Zur Sache selbst erklärte Wenneker, hinter dem ihm vorgeworfenen Tötungen hätten praktisch die Japaner gestanden, Ihm sein keine andere Wahl geblieben, als den umstrittenen Befehl an die Blockadebrecher zu unterschreiben, sonst wäre das Vertrauensverhältnis zum verbündeten Japan nachhaltig gestört worden.

Wenneker fügte hinzu, die Notwendigkeit seines Befehls habe sich aus der damaligen militärischen Situation ergeben. In Übereinstimmung mit den Japanern sollte um jeden Preis verhindert werden, kriminelle Häftlinge in Feindesland fallen zu lassen, weil diese wahrscheinlich nur zu willig gewesen wären, landesverrätische Auskünfte zu erteilen.

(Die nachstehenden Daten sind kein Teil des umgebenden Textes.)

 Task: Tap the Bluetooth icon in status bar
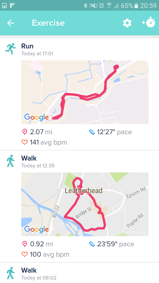85,6
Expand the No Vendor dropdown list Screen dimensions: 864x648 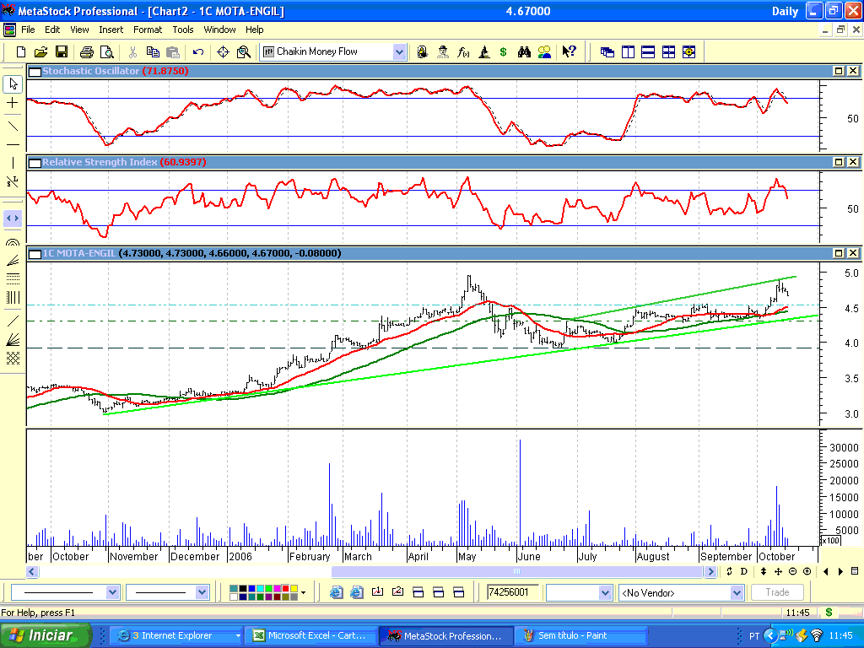coord(737,593)
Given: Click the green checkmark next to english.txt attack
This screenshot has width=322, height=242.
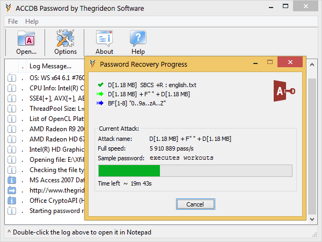Looking at the screenshot, I should point(100,85).
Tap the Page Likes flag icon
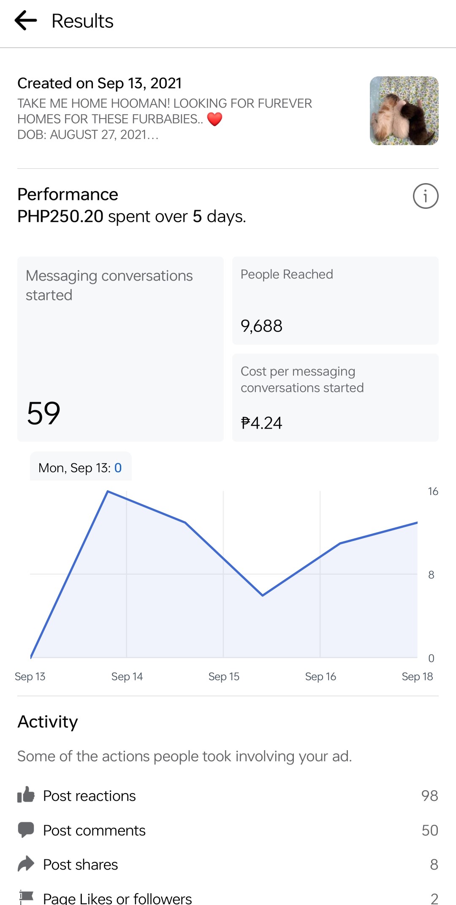Viewport: 456px width, 905px height. point(26,897)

Ein derartiges Risiko habe vor allem bei dem von den Japanern verhafteten Journalisten Hofmeier bestanden, dem seien Kontakte zum weltweiten Ring des Sowjetspions Sorge zum Verhängnis geworden seien. Wie bereits von uns berichtet, war Hofmeier auf dem Blockadebrecher ,,Burgenland" eingeschifft und vor der Selbstversenkung des Schiffes erschossen worden. Bei dem zweiten Opfer von Wennekers Befehl handelte es sich um den Matrosen Alfred Poweleit, der mit von dem mitangeklagten 64jährigen  Kapitän von Allwörden geführten ,,Rio Grande" unterging.

Zusammenfassend erklärte Wenneker, er sei von der Rechtmäßigkeit seines Befehls überzeugt gewesen. Trotzdem habe er darauf gebaut, dass die Kapitäne der Blockadebrechern seine Weisung nicht befolgen würden. Zu diesem Zweck habe er bei der Verabschiedung der Schiffe in vertraulichen Gesprächen mit den Kommandanten seinen Befahl stets abgeschwächt.

Kapitän von Allwörden, dem Mordbeihilfe vorgeworfen wird, kann sich nicht an eine persönliche Verabschiedung durch Wenneker erinnern.

Er bekundete, den Befehl, den wegen des Verdachts der Hehlerei einsitzen Poweleit im Falle der Gefahr zu opfern, in einem verschlossenen Umschlag erhalten zu haben. Zusätzliche Weisungen seien nicht an ihn ergangen. Nach den Worten des Angeklagten wurde die ,,Rio Grande" am 4. Januar 1944 von feindlichen Luft- und Seestreitkräften gestellt. Allwörden gab den Befehl zur Selbstversenkung, ohne Poweleit aus seinem Haftverlies befreien zu lassen. Aus der Erörterung von Poweleits grauenvollem Ende ergaben sich bezeichnende Dialoge.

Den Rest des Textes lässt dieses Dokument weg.